We can display the actual JIVE estimates, in the form of low-rank
matrix approximations, as heatmaps using the showHeatmaps
function. By default, this will create heatmaps of the full JIVE
decomposition (Data=Joint+Individual+Residual) and order the rows and
columns of all matrices by complete linkage clustering of the joint
structure. For larger datasets, performing the clustering and rendering
the images can take some time; for these data the process takes less
than a minute. You may need to fiddle with the image dimensions a bit
for the results to look nice (if the dimensions are too small, the text
may be cut-off).
png("HeatmapsBRCA.png",height=465,width=705)
showHeatmaps(Results)
dev.off() 
The columns (samples)
are vertically aligned for all heatmaps, with red correspoding to higher
values and blue lower values. The estimated joint structure shows clear
joint patterns that can also be seen in three of the original data
heatmaps. However, note that the joint structure appears less
prominently in the miRNA data heatmap, as the joint structure explains
less of the miRNA variability.
In addition, the showHeatmaps function includes options
to specify how to order rows and columns, and which matrices to display;
for details enter ?showHeatmaps. For example, we can order
by the individual methylation structure (data source 2) and show only
this heatmap.
png("HeatmapIndivMeth.png",height=400,width=400)
showHeatmaps(Results,order_by=2,show_all=FALSE)
dev.off() 
One factor appears to be a mean effect, distinguishing those samples with relatively high methylation genome-wide from those with relatively low methylation.
To further examine the biological relevance of the estimated joint
structure, we consider the “point cloud” view provided by the
showPCA function.
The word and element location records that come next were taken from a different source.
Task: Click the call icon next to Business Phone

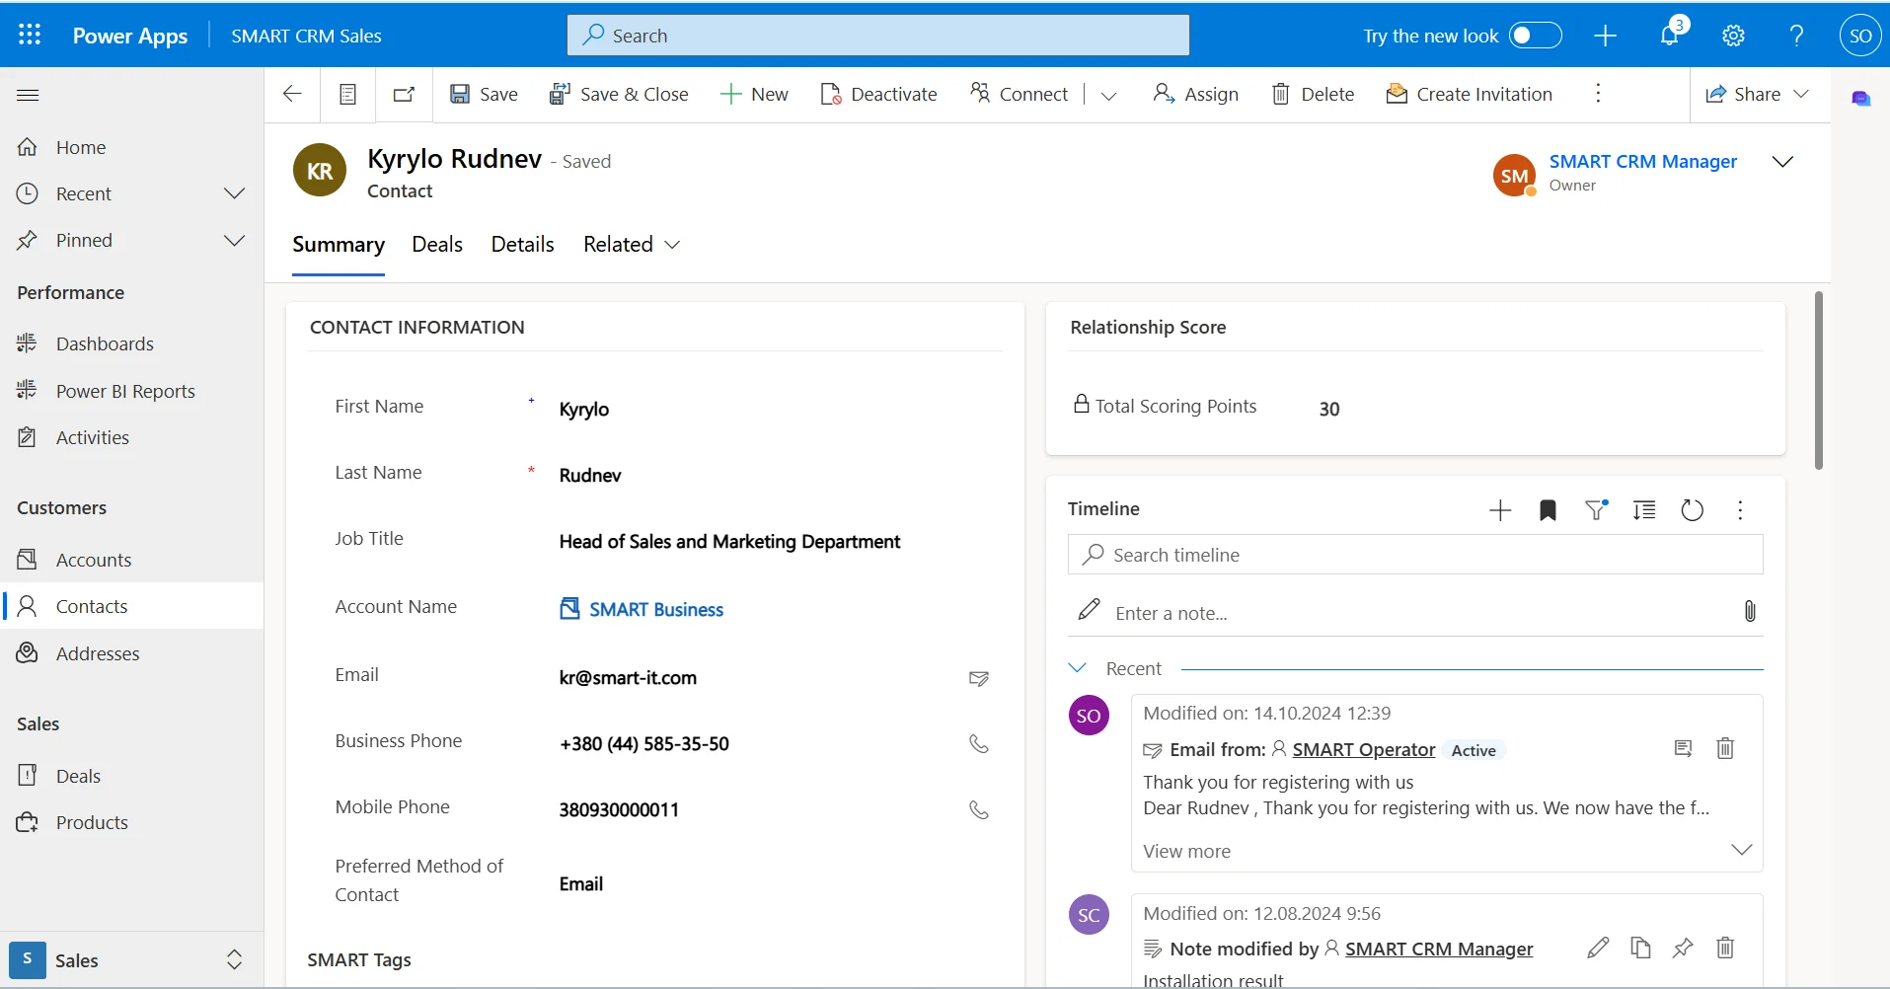Action: 978,744
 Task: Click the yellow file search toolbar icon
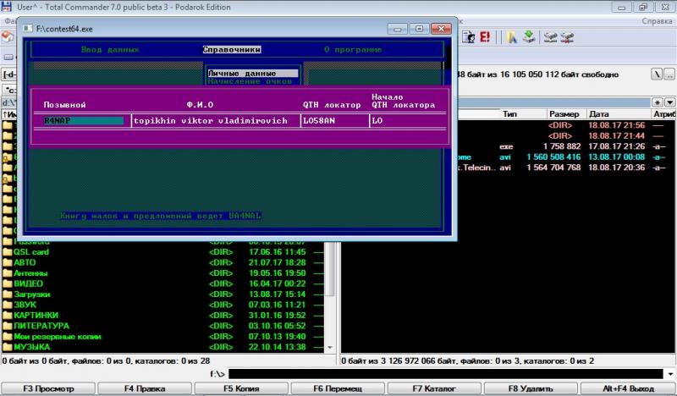point(511,37)
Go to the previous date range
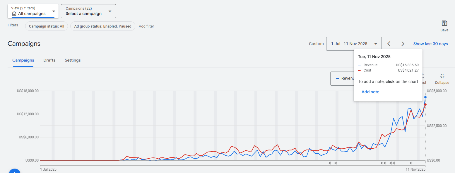The image size is (455, 173). click(389, 44)
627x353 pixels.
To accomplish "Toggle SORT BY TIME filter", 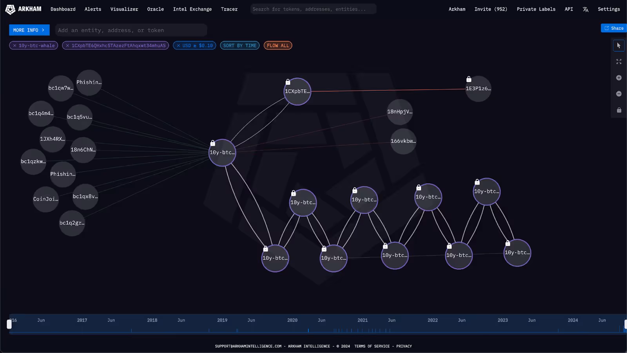I will click(x=239, y=45).
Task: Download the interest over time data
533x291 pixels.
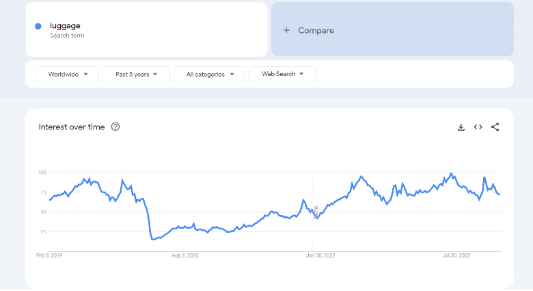Action: (461, 127)
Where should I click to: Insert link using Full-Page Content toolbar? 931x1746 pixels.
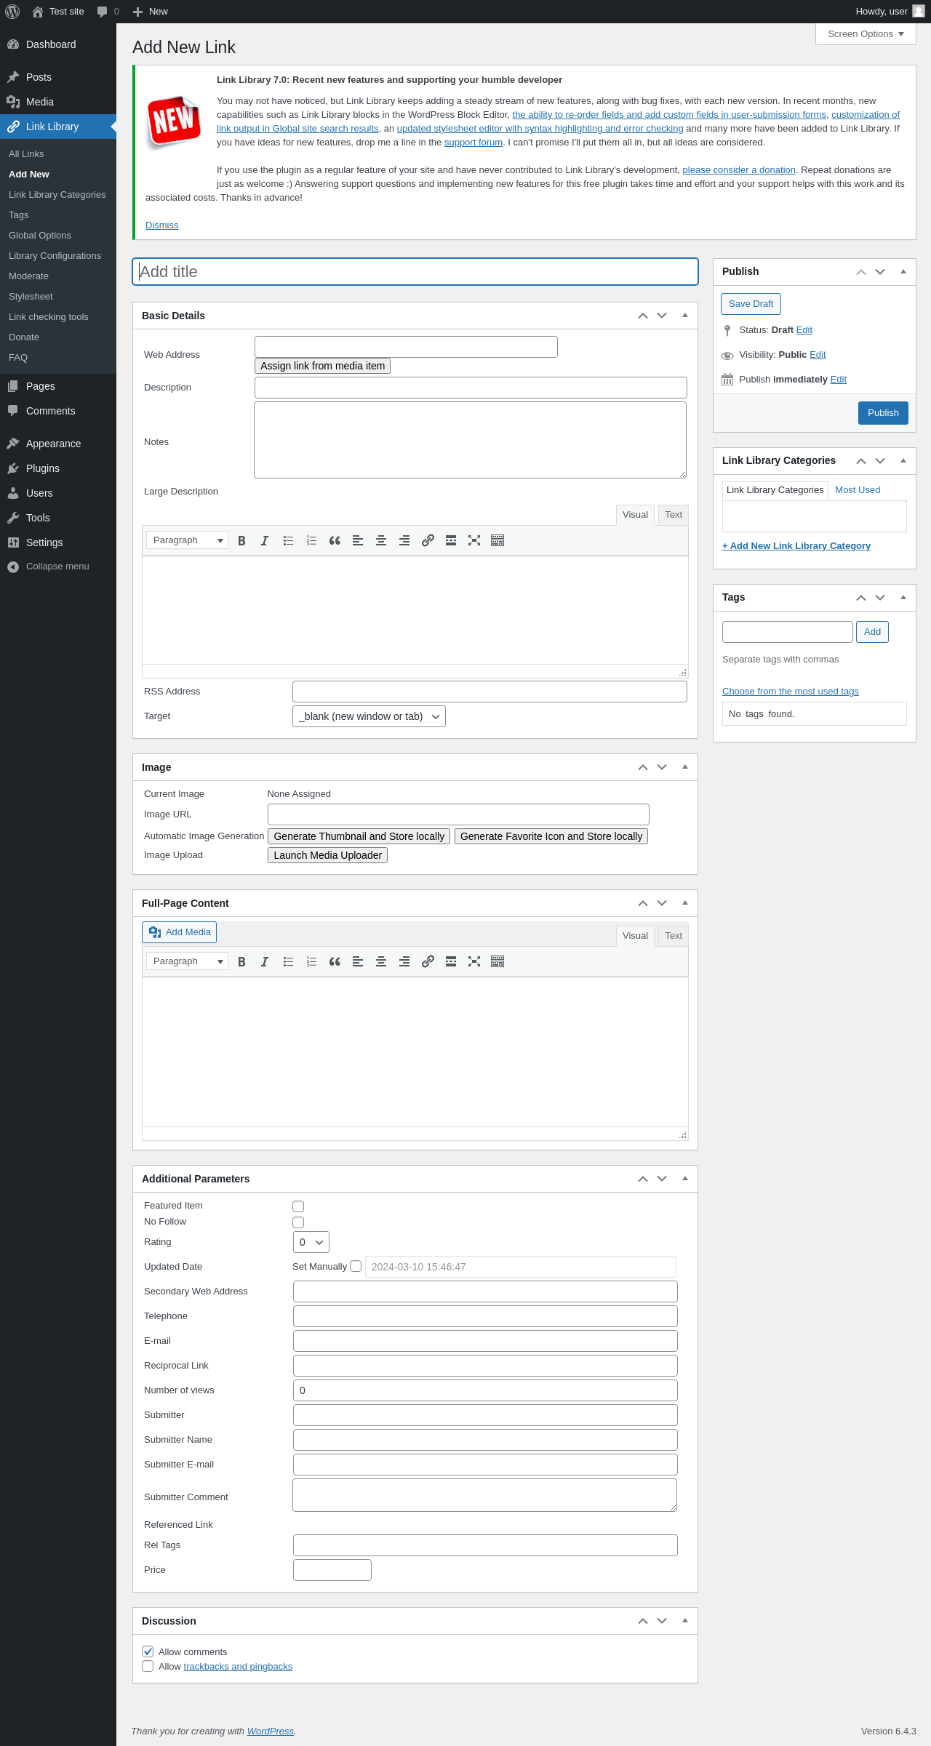pyautogui.click(x=428, y=961)
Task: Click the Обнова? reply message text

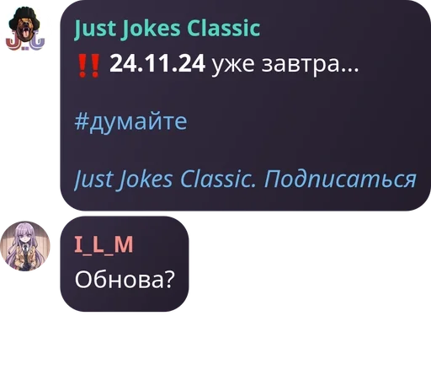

This shows the patterns in the column
space that maximize variability of joint or individual structure,
analogous to principal components. Any number of components from the
joint or different individual structure estimates can be shown in
multi-panel scatterplots. First, we view the two components of joint
structure (note: because the joint structure is rank 2, it has only 2
principal components). We color these components by the clusters defined
in the clusts variable.
Colors = rep('black',348)
Colors[clusts==2] = 'green'
Colors[clusts==3] = 'purple'
png("JointPCA.png",height=400,width=400)
showPCA(Results,n_joint=2,Colors=Colors)
dev.off()
We see that the estimated joint corresponds well to the three previously
identified clusters. Specifically, one pattern distinguishes Basal-like
tumor samples (cluster 1) from other samples; among the remaining
samples a subgroup of Luminal A tumors with a low fraction of genomic
alteration and improved clinical prognosis (cluster 2) is
distinguished.
For a broader view, we show the first component of joint structure with the first component of each of the three individual structures.
png("MorePCA.png",height=600,width=600)
showPCA(Results,n_joint=1,n_indiv=c(1,1,1),Colors=Colors)
dev.off()
A clustering effect is not apparant in the individual components shown,
besides a slight distinction between clusters 2 and 3 in the expression
individual component. This suggests that the coordinated expression,
methylation, and miRNA activity in BRCA tumors is primarily driven by
the cluster effects mentioned above, whereas the activity specific to
each data source is driven by other biological components.